Il ajoute un argument souvent oublié : si les complots existent bel et bien, les théories portant sur des complots concrets sont généralement fausses, parce que les complots réels réussissent rarement complètement et que les conspirateurs profitent rarement durablement de leurs plans. Popper décrit enfin le procédé comme une sécularisation des superstitions antiques : les dieux d'Homère, dont les intrigues expliquaient la guerre de Troie, sont remplacés par les monopoles, les capitalistes ou les sociétés secrètes.
1964 · Histoire politique
Richard Hofstadter
« The Paranoid Style in American Politics », publié dans Harper's Magazine en novembre 1964 et adapté d'une conférence donnée à Oxford l'année précédente, popularise l'idée d'un « style » récurrent de la vie politique américaine : surinterprétation, suspicion excessive, apocalyptisme.

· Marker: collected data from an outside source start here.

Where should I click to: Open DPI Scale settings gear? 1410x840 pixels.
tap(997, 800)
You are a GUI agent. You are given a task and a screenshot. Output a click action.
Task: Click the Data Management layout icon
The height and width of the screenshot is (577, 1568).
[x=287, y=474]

Hofstadter insiste sur deux points que la vulgarisation escamote : ce style n'est ni exclusivement de droite ni exclusivement de gauche, et il traverse toute l'histoire américaine — mouvement anti-maçonnique des années 1820, anti-catholicisme, maccarthysme, John Birch Society. Le trait distinctif n'est pas de voir des complots ici et là, mais d'en percevoir un « vaste » et « gigantesque » comme force motrice exclusive de l'Histoire.

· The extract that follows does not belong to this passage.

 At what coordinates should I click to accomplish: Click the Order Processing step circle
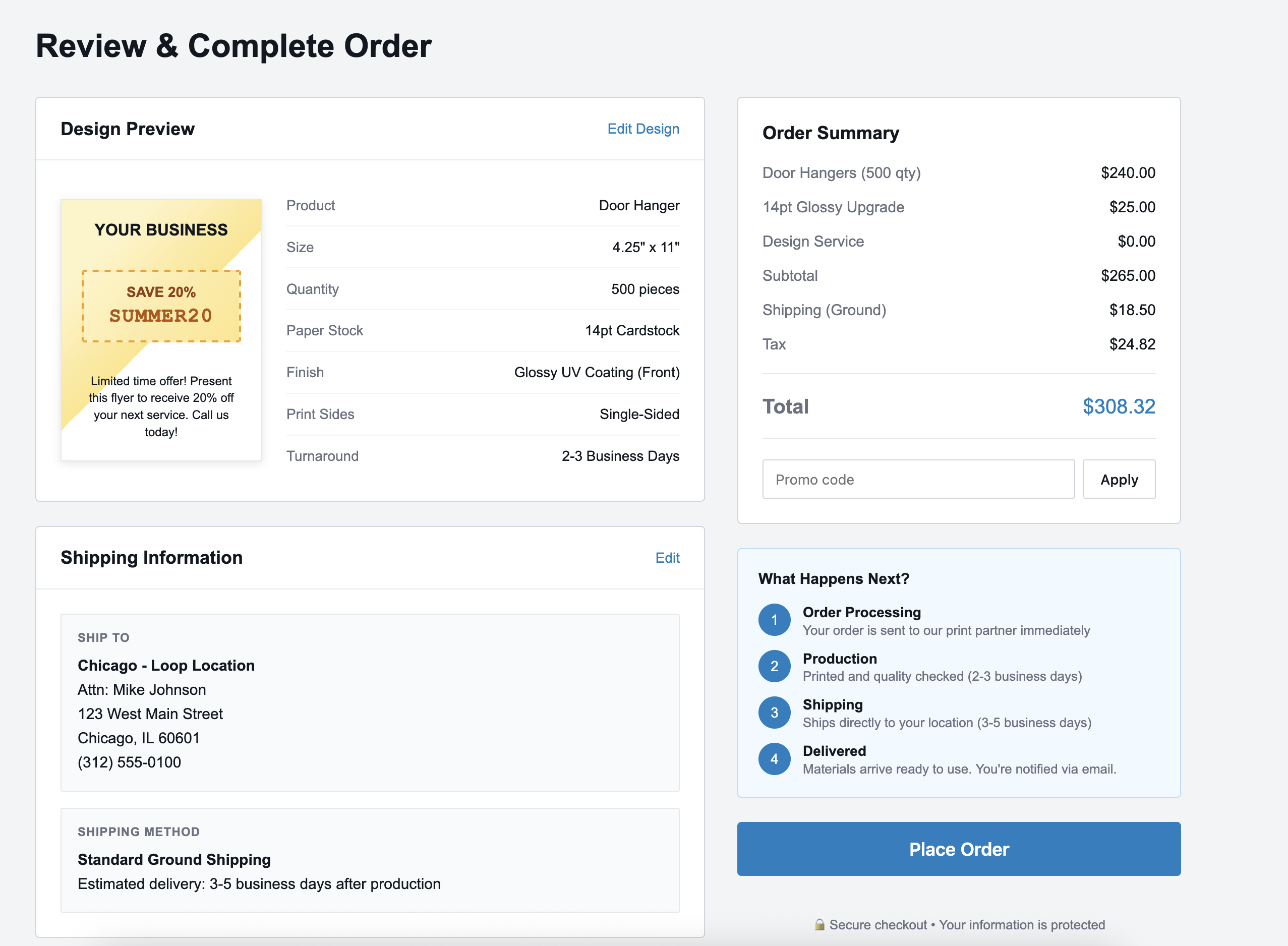point(774,620)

2013 / 2021 · Complotologie
Pierre-André Taguieff
Philosophe et politiste, auteur du Court traité de complotologie (2013) et du « Que sais-je ? » Les Théories du complot (PUF, 2021). Il définit les théories du complot comme des explications naïves — ou supposées telles — s'opposant aux thèses officiellement soutenues, mettant en scène un ou plusieurs groupes agissant en secret pour réaliser un projet de domination, d'exploitation ou d'extermination.

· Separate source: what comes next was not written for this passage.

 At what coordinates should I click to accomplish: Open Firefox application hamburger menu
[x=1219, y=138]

Son hypothèse : le complotisme répond à une demande de sens et de cohérence, et « réenchante le monde », fût-ce pour le peupler de démons. Ses travaux s'inscrivent dans le sillage de Popper, Arendt, Hofstadter et Léon Poliakov.
2003 · Science politique
Michael Barkun
A Culture of Conspiracy pose trois principes : « rien n'arrive par accident », « rien n'est tel qu'il paraît », « tout est lié ». Barkun forge aussi la notion de savoir stigmatisé : une connaissance rejetée par les institutions établies, et que ses tenants revendiquent comme d'autant plus vraie qu'elle est marginalisée.
Il observe que ces théories résistent aux canons traditionnels de la preuve parce qu'elles réduisent des phénomènes complexes à des causes simples.
2019 / 2023 · Veille
Rudy Reichstadt
Fondateur de Conspiracy Watch, membre de la commission Bronner, auteur de L'Opium des imbéciles (2019) et Au cœur du complot (2023). Il propose trois critères cumulatifs : (1) c'est toujours une accusation de complot, acte grave et répréhensible ; (2) une accusation jamais définitivement prouvée, qui se soustrait aux modalités traditionnelles d'administration de la preuve ; (3) une explication « inutile », moins plausible que les schémas explicatifs concurrents — en d'autres termes, une mauvaise théorie.
Reichstadt reconnaît lui-même que l'usage du terme relève parfois d'une accusation hyperbolique qui a plus à voir avec la post-vérité qu'avec la réalité des faits.
2019 · Philosophie
Quassim Cassam
Dans Conspiracy Theories (University of Warwick), Cassam soutient que les « Conspiracy Theories » — avec majuscules — sont d'abord des formes de propagande politique dont la fonction est d'avancer un agenda idéologique. Elles se distinguent des théories ordinaires portant sur des complots par leur caractère spéculatif, contrariant, ésotérique, amateur et auto-scellé (self-sealing).
C'est ce dernier trait qui est décisif : le dispositif est construit pour qu'aucune preuve ne puisse jamais le contredire.